▸ **What needs to be done**
The entries are to be returned exactly as written.

▸ **Records to use**
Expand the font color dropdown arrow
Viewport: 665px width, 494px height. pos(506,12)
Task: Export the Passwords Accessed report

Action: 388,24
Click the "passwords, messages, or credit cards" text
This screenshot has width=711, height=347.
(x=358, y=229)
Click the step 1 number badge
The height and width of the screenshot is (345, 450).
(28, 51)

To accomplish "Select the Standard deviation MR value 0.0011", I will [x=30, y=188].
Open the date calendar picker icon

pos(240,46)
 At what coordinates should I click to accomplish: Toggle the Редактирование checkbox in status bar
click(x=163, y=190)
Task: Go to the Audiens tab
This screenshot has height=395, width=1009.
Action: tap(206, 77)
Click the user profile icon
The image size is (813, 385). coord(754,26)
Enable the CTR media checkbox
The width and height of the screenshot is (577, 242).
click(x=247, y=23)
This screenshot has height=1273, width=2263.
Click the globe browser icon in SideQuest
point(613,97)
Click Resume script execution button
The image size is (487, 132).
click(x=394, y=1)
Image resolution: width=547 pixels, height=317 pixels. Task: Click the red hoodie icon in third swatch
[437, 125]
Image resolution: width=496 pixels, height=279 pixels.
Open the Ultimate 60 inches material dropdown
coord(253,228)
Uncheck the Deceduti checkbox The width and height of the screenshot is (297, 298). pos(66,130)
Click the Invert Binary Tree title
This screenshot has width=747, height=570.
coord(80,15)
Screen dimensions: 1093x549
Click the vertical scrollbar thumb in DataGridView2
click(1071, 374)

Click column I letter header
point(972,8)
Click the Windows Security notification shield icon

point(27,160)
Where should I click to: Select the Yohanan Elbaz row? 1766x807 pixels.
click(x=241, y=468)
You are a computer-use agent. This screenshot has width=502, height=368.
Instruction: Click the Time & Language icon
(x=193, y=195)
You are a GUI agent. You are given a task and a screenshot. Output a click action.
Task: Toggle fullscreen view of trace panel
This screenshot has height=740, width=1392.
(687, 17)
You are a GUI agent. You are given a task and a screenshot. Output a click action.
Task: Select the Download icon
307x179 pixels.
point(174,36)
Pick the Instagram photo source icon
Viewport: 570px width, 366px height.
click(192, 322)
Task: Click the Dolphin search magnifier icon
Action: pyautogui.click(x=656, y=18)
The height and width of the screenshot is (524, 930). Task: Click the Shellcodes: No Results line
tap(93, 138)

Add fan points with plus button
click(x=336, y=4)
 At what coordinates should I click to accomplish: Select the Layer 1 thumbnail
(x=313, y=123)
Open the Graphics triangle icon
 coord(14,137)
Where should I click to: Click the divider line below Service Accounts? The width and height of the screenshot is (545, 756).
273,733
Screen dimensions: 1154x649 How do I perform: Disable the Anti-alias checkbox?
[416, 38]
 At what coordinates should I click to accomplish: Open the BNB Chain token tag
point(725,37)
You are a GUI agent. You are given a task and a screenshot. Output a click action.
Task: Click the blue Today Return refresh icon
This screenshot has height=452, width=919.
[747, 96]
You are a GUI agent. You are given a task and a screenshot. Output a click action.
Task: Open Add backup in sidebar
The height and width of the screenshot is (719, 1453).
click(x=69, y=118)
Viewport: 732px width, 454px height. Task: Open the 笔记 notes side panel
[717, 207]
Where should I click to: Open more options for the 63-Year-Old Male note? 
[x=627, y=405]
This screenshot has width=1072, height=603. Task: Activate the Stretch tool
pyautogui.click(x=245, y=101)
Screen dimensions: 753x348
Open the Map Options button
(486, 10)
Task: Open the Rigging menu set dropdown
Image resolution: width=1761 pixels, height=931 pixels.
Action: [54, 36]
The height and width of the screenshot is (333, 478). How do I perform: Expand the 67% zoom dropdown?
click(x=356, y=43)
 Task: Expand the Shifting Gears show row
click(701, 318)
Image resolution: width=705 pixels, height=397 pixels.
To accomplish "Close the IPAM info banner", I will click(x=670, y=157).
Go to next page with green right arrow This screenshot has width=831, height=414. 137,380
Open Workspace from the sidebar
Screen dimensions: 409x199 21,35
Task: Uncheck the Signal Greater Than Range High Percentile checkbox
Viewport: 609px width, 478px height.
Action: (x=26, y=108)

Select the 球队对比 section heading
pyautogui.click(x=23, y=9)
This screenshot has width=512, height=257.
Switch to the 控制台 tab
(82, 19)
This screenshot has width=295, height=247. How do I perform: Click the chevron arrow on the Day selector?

▸ **Your solution**
Expand the font color dropdown arrow
Viewport: 665px width, 494px height. pos(506,12)
Task: Export the Passwords Accessed report

Action: 388,24
Click the "passwords, messages, or credit cards" text
This screenshot has width=711, height=347.
(x=358, y=229)
Click the step 1 number badge
The height and width of the screenshot is (345, 450).
(28, 51)

To accomplish "Select the Standard deviation MR value 0.0011", I will [x=30, y=188].
Open the date calendar picker icon

pos(240,46)
 At what coordinates should I click to accomplish: Toggle the Редактирование checkbox in status bar
click(x=163, y=190)
Task: Go to the Audiens tab
This screenshot has height=395, width=1009.
Action: tap(206, 77)
Click the user profile icon
The image size is (813, 385). coord(754,26)
Enable the CTR media checkbox
The width and height of the screenshot is (577, 242).
click(x=247, y=23)
This screenshot has height=1273, width=2263.
Click the globe browser icon in SideQuest
point(613,97)
Click Resume script execution button
The image size is (487, 132).
click(x=394, y=1)
Image resolution: width=547 pixels, height=317 pixels. Task: Click the red hoodie icon in third swatch
[437, 125]
Image resolution: width=496 pixels, height=279 pixels.
Open the Ultimate 60 inches material dropdown
coord(253,228)
Uncheck the Deceduti checkbox The width and height of the screenshot is (297, 298). pos(66,130)
Click the Invert Binary Tree title
This screenshot has width=747, height=570.
coord(80,15)
Screen dimensions: 1093x549
Click the vertical scrollbar thumb in DataGridView2
click(1071, 374)

Click column I letter header
point(972,8)
Click the Windows Security notification shield icon

point(27,160)
Where should I click to: Select the Yohanan Elbaz row? 1766x807 pixels.
click(x=241, y=468)
You are a computer-use agent. This screenshot has width=502, height=368.
Instruction: Click the Time & Language icon
(x=193, y=195)
You are a GUI agent. You are given a task and a screenshot. Output a click action.
Task: Toggle fullscreen view of trace panel
This screenshot has height=740, width=1392.
(687, 17)
You are a GUI agent. You are given a task and a screenshot. Output a click action.
Task: Select the Download icon
307x179 pixels.
point(174,36)
Pick the Instagram photo source icon
Viewport: 570px width, 366px height.
click(192, 322)
Task: Click the Dolphin search magnifier icon
Action: pyautogui.click(x=656, y=18)
The height and width of the screenshot is (524, 930). Task: Click the Shellcodes: No Results line
tap(93, 138)

Add fan points with plus button
click(x=336, y=4)
 At what coordinates should I click to accomplish: Select the Layer 1 thumbnail
(x=313, y=123)
Open the Graphics triangle icon
 coord(14,137)
Where should I click to: Click the divider line below Service Accounts? The width and height of the screenshot is (545, 756).
273,733
Screen dimensions: 1154x649 How do I perform: Disable the Anti-alias checkbox?
[416, 38]
 At what coordinates should I click to accomplish: Open the BNB Chain token tag
point(725,37)
You are a GUI agent. You are given a task and a screenshot. Output a click action.
Task: Click the blue Today Return refresh icon
This screenshot has height=452, width=919.
[747, 96]
You are a GUI agent. You are given a task and a screenshot. Output a click action.
Task: Open Add backup in sidebar
The height and width of the screenshot is (719, 1453).
click(x=69, y=118)
Viewport: 732px width, 454px height. Task: Open the 笔记 notes side panel
[717, 207]
Where should I click to: Open more options for the 63-Year-Old Male note? 
[x=627, y=405]
This screenshot has width=1072, height=603. Task: Activate the Stretch tool
pyautogui.click(x=245, y=101)
Screen dimensions: 753x348
Open the Map Options button
(486, 10)
Task: Open the Rigging menu set dropdown
Image resolution: width=1761 pixels, height=931 pixels.
Action: [54, 36]
The height and width of the screenshot is (333, 478). How do I perform: Expand the 67% zoom dropdown?
click(x=356, y=43)
 Task: Expand the Shifting Gears show row
click(701, 318)
Image resolution: width=705 pixels, height=397 pixels.
To accomplish "Close the IPAM info banner", I will click(x=670, y=157).
Go to next page with green right arrow This screenshot has width=831, height=414. 137,380
Open Workspace from the sidebar
Screen dimensions: 409x199 21,35
Task: Uncheck the Signal Greater Than Range High Percentile checkbox
Viewport: 609px width, 478px height.
Action: (x=26, y=108)

Select the 球队对比 section heading
pyautogui.click(x=23, y=9)
This screenshot has width=512, height=257.
Switch to the 控制台 tab
(82, 19)
This screenshot has width=295, height=247. How do I perform: Click the chevron arrow on the Day selector?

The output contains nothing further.